Lors de l'audience en référé, le 13 janvier, Aéroports du Grand Ouest (AGO), filiale du groupe Vinci et concessionnaire du futur aéroport, avait demandé l'expulsion immédiate des onze familles et quatre agriculteurs, opposants historiques au projet, assortie d'une astreinte journalière de 200 à 1.000 euros.
Cette mesure d'astreinte, qui aurait pu conduire, si elle avait été décidée, à une asphyxie financière des personnes visées et les contraindre au départ sans intervention des forces de l'ordre, a en revanche été écartée par le juge Pierre Gramaize. "Le principe de l'astreinte n'était pas justifié" car elle est "disproportionnée pour des familles qui ne disposent que de revenus modestes", a-t-il expliqué.
Le juge a néanmoins déclaré que "l'évacuation (pouvait) commencer pour les exploitations agricoles" et pour les familles non concernées par le délai de deux mois accordé à huit d'entre elles.

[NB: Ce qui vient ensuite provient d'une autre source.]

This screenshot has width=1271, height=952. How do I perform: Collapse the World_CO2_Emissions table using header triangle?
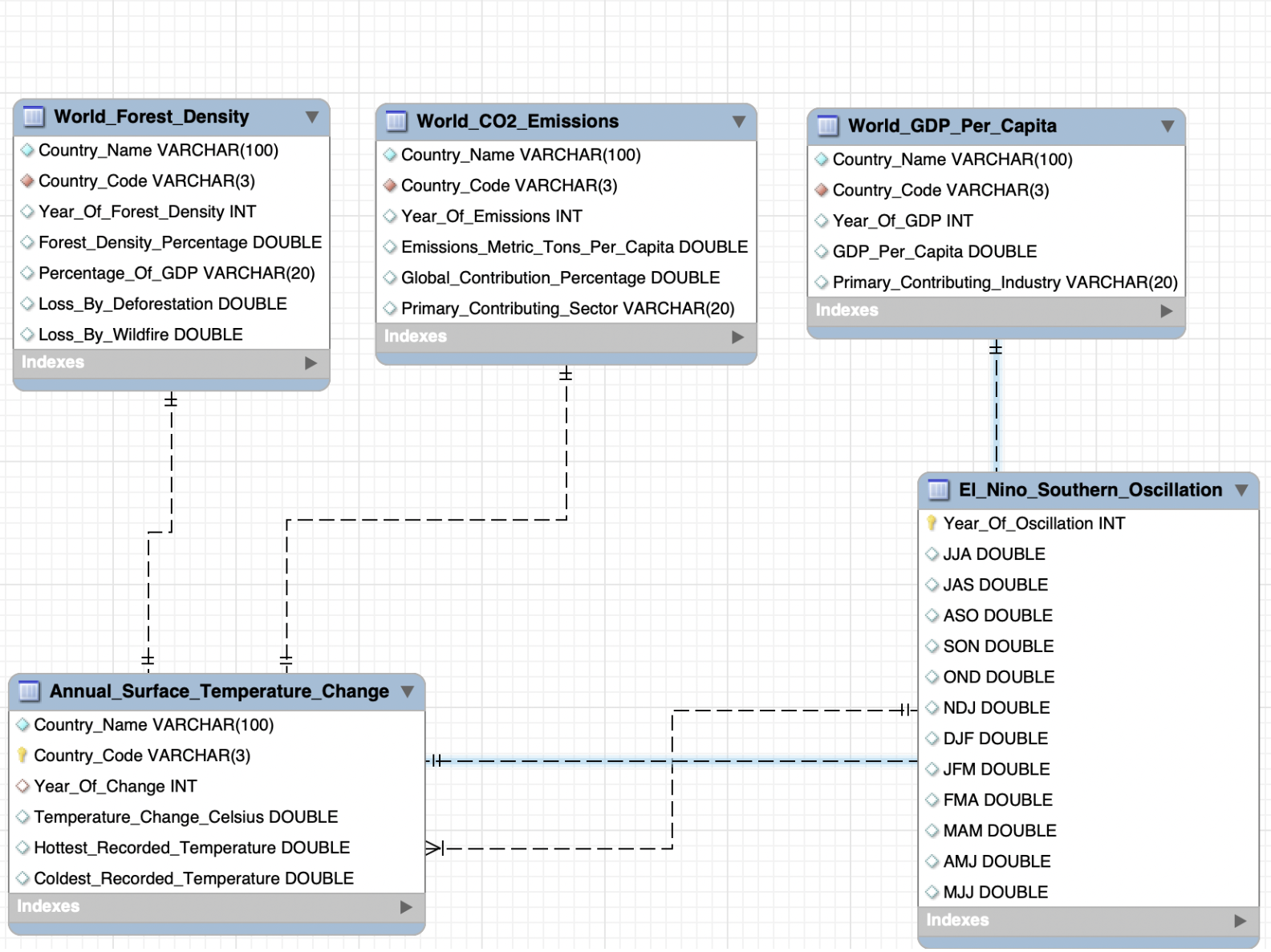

Un important dispositif de forces de l'ordre était présent lundi autour du palais de justice de Nantes devant lequel étaient rassemblés plusieurs centaines d'opposants à l'aéroport, venus en soutien aux familles et exploitants expulsés, qui ont accueilli le jugement aux cris de: "On ne lâche rien!".
S'exprimant au mégaphone devant les opposants, dont certains grimés en clown, Julien Durand, porte-parole de l'Acipa, principale association d'opposants au projet d'aéroport, a supplié le président de la République: "(François) Hollande, parle enfin, avant que l'irréparable se fasse à Notre-Dame-des-Landes! C'est cette semaine que tu dois prendre la parole!".
- "L?État fera face à ses responsabilités" -
L'avocat des expulsables, s'est néanmoins réjoui de la décision: "ils ont gagné deux mois. Après, l?État fera face à ses responsabilités", a déclaré Me Erwan Le Moigne. "C'est uniquement sur des mesures d'appel à la force publique que ces expulsions pourront se faire et non par la pression financière".
Le rassemblement d'opposants s'est dispersé sans incident.
Le Parti de Gauche par la voix de la secrétaire nationale à l'écologie Martine Billard a dénoncé cette décision dans un communiqué.
La procédure d'évacuation, cruciale pour le projet d'aéroport à Notre-Dame-des-Landes, a été relancée après l'annonce, le 30 octobre par l?État, de la reprise des travaux, suspendus depuis 2012.
Depuis la déclaration d'utilité publique en 2008, 244 personnes qui vivaient sur le site ont accepté de partir à l'amiable, rappellent les partisans de l'aéroport.
Mais les agriculteurs, qui ont refusé de vendre leurs terres à l'amiable, et les familles, anciens propriétaires ou locataires de maisons rétrocédées à AGO, pour certaines présentes depuis des générations sur la "Zad" (zone d'aménagement différé, rebaptisée "zone à défendre" par les opposants), ont assuré qu'ils ne "partiraient pas".
Ils sont soutenus depuis début janvier par la reprise des mobilisations contre ce projet de transfert de l'actuel aéroport de Nantes-Atlantique vers le site de Notre-Dame-des-Landes.
Les élus de la commune de Notre-Dame-des-Landes ont voté mardi soir, lors d'un conseil municipal extraordinaire, une motion de soutien aux habitants "historiques", demandant à l?État de "surseoir à toute expulsion".
Les opposants au nouvel aéroport nantais accusent le président François Hollande d'avoir "trahi" son engagement, pris en 2012, de geler les expulsions tant que les recours déposés contre le projet n'auraient pas été épuisés, y compris les appels.
A l'inverse, pour les partisans du projet, collectivités locales en tête, les engagements pris "ont été scrupuleusement respectés", ceux-ci se limitant aux recours déposés avant le 4 mai 2012, date à laquelle l'accord a été signé.
Le transfert de l'actuel aéroport vers le site de Notre-Dame-des-Landes, un projet vieux de plus de 40 ans, devait initialement s'achever en 2017. Depuis une première tentative d'expulsion à l'automne 2012, interrompue pour laisser la place à une "commission de dialogue", le projet est en attente.